_EXERCISE_
Give back, word for word, the lines in the listing below from the one holding "Breakers (233, 671)" down to the one holding "Leer más (70, 2130)", both ends included.

____________________

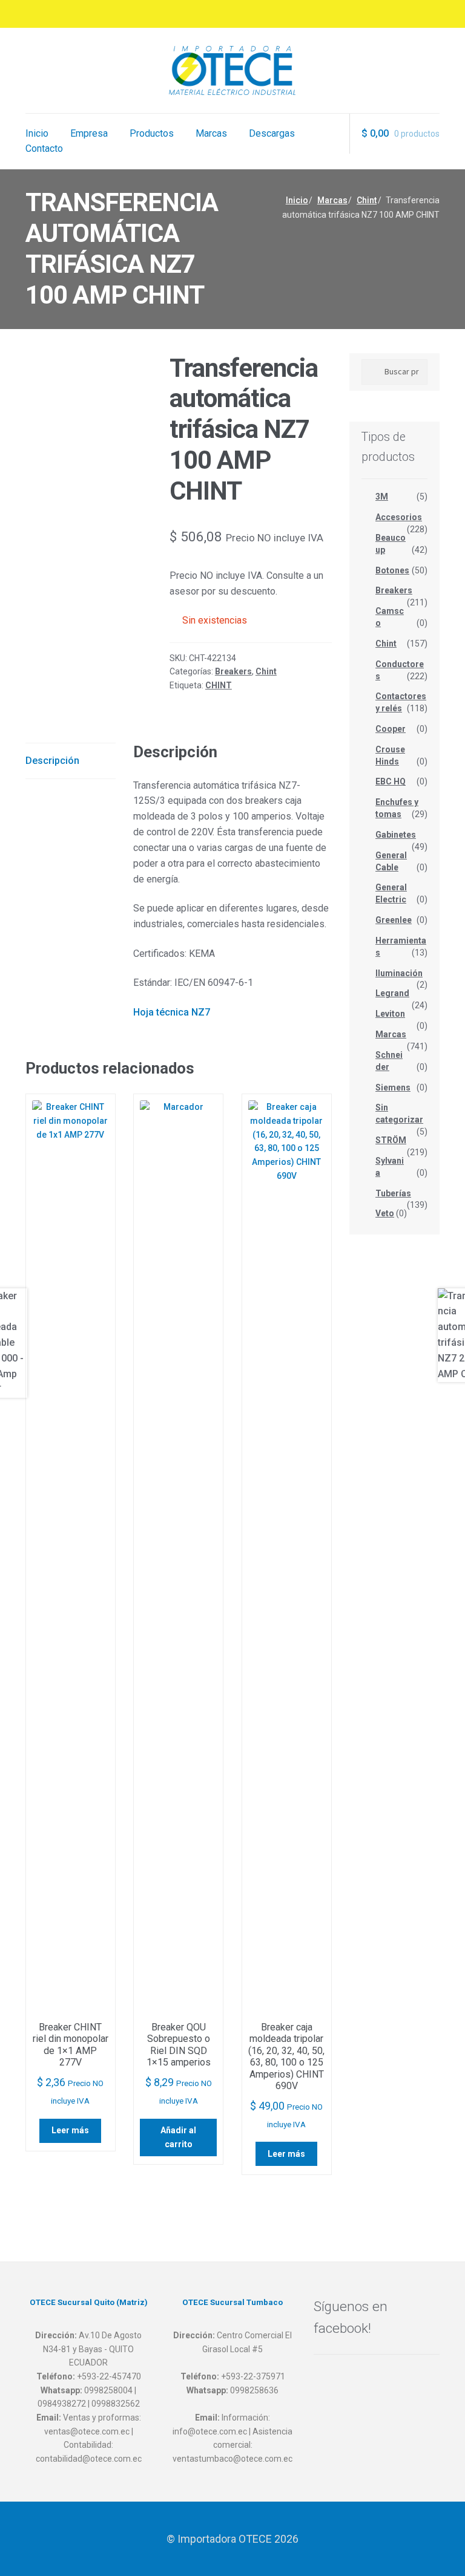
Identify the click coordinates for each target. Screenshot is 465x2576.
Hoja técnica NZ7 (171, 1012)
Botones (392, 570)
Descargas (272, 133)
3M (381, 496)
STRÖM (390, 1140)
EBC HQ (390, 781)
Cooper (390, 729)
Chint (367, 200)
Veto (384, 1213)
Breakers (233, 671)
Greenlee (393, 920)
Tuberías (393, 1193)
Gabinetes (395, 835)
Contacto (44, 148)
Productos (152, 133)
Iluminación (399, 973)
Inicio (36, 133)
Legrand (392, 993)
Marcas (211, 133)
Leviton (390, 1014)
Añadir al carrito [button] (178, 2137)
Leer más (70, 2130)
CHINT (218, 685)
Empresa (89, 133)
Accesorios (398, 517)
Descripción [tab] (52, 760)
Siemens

____________________

_RESULT OF THE EXERCISE_
Breakers (233, 671)
Greenlee (393, 920)
Tuberías (393, 1193)
Gabinetes (395, 835)
Contacto (44, 148)
Productos (152, 133)
Iluminación (399, 973)
Inicio (36, 133)
Legrand (392, 993)
Marcas (211, 133)
Leviton (390, 1014)
Añadir al carrito [button] (178, 2137)
Leer más (70, 2130)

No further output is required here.